What if the real disruption in AI isn’t that machines are becoming more capable but that we’re quietly redefining work in ways that make humans less so?
It’s an uncomfortable question. But it sits at the center of nearly every conversation about productivity, automation and the future of work.
Across industries, work is increasingly framed in terms machines can understand: outputs, efficiency gains, throughput. Are these necessary metrics? Sure. But they’re not neutral. They shape how we define value – and, by extension, how we define what people are for.
And that’s where the risk emerges. Not from AI itself, but from a subtle shift in perspective: When we begin to treat the output as the work, rather than the evidence of it.
When output becomes the point
In the AI Myths and Mythos episode of the Pondering AI podcast, professor and AI researcher Eryk Salvaggio points to a growing disconnect in how we think about productivity.
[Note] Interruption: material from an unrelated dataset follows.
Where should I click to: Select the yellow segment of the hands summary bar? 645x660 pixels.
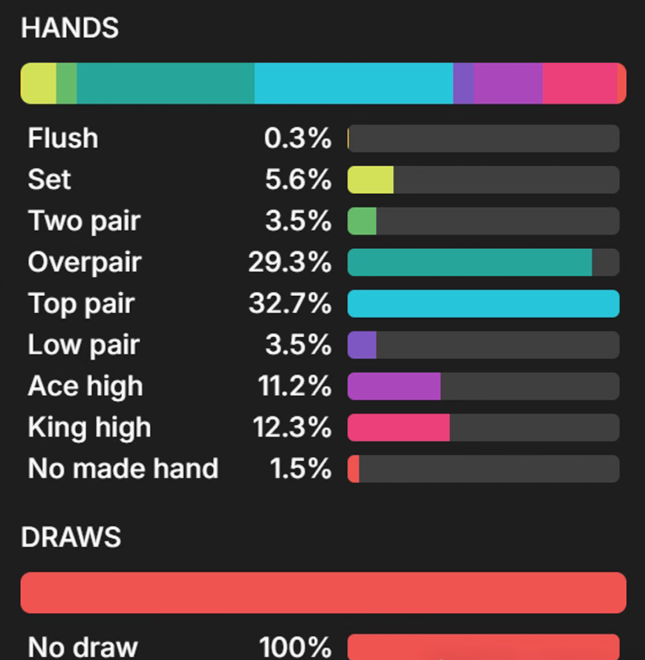click(x=38, y=83)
Systems designed to generate content or complete tasks invite a seductive assumption – that if the output is produced, the work is done.
But Salvaggio points out that framing misses something essential. Giving an example of using AI to draft a government accountability report, the concern isn’t accuracy or speed – it’s purpose. The thinking, reflection and responsibility that should shape the report are bypassed.
“It becomes this kind of weird exercise in the illusion of accountability,” he says. “It’s not real, right? It’s not the real work.”
The public sector is hardly the only discipline where the value has never been the artifact alone. A legal argument isn’t valuable because it exists – it’s valuable because of the reasoning behind the way it’s constructed. A business strategy deck isn’t useful because it’s presentation-ready – it’s useful because it reflects actual human insight and judgment.
When we optimize only for outputs, we risk flattening these contributions into something far more mechanical and far less meaningful.
The work behind the work
In the Pondering AI episode The Nature of Learning, author and educator Helen Beetham brings this argument to a field where this type of tension tends to surface well before workforces are worried about it – academia.
She notes that when students are asked to produce essays, presentations or code, the goal is transformation – to challenge thinking, develop new capabilities and build understanding.
“We’re not doing that so there can be more content in the world,” she says.
That insight translates directly to the workplace. The deliverable is not the work itself; it’s a byproduct of the work. The real value lies in the thinking, questioning and learning that produce it.
When systems allow us to skip directly to the output, we gain speed. But we risk losing something harder to measure and easier to overlook: development. And over time, that trade-off compounds.
Solving the wrong problems
In the Righting AI episode of Pondering AI, acclaimed international human rights lawyer Susie Alegre highlights a different kind of misunderstanding – not just about work, but about what humans value more broadly.
Reflecting on reactions to generative AI, she notes that much of the anxiety among creatives wasn’t simply about replacement. It was that the people embracing this technological revolution did not really understand what human creativity was about and why people create.
“Creativity is the work,” she explains. “It’s not about the product.”
We know AI is good at spotting patterns, but I’m sure you, the (hopefully) human reader, are picking up on the one we’re seeing here whether it’s in business, government, education or art.
Technology can – and should – help reduce burden. But not at the cost of replacing the very parts of experience people value most: connection, creativity and care. (All while, ironically, many of the tedious, repetitive or emotionally draining aspects of work remain unchanged.)
What matters is which parts of work we are making more efficient – and what we preserve.
The quiet shift in how we value work
Dr. Christina Colclough, in the Keeping Work Human mini-episode of Pondering AI, takes this further, connecting these shifts to broader changes in how we think about labor itself. She observes that we’ve “sleepwalked” into a model where efficiency and convenience dominate decision-making, often without fully interrogating their implications.
At the same time, she points out that much of the policy and governance attention around technology focuses on markets – how systems perform, scale, and compete – rather than on workers and the evolving nature of work.
“We are regulating the market far more than we’re regulating the labor market in relation to digital technologies,” she says. “Yet, there can be no economy without the labor market. So there’s a lot of weird stuff going on here.”
The result is a gap. As tools become more powerful, the frameworks that define and protect meaningful work struggle to keep pace. And without that balance, there’s a risk that the idea of what constitutes work and who performs it becomes narrower.
Are we designing for humans – or around them?
None of this is to say that automation is inherently problematic. The ability to reduce friction, accelerate workflows and augment human capability is genuinely transformative.
But transformation doesn’t always mean “better.”
If we define work narrowly – as the production of outputs – then automation will continue to push us toward efficiency at all costs. But if we recognize that work also includes thinking, learning, creating and connecting, then the goal shifts.
Before it’s too late, we need to ask ourselves: Are we designing systems that support human work – or redefining work to fit the systems we’ve built?
How we choose to answer will determine whether we have merely a more productive future or a more human one, too.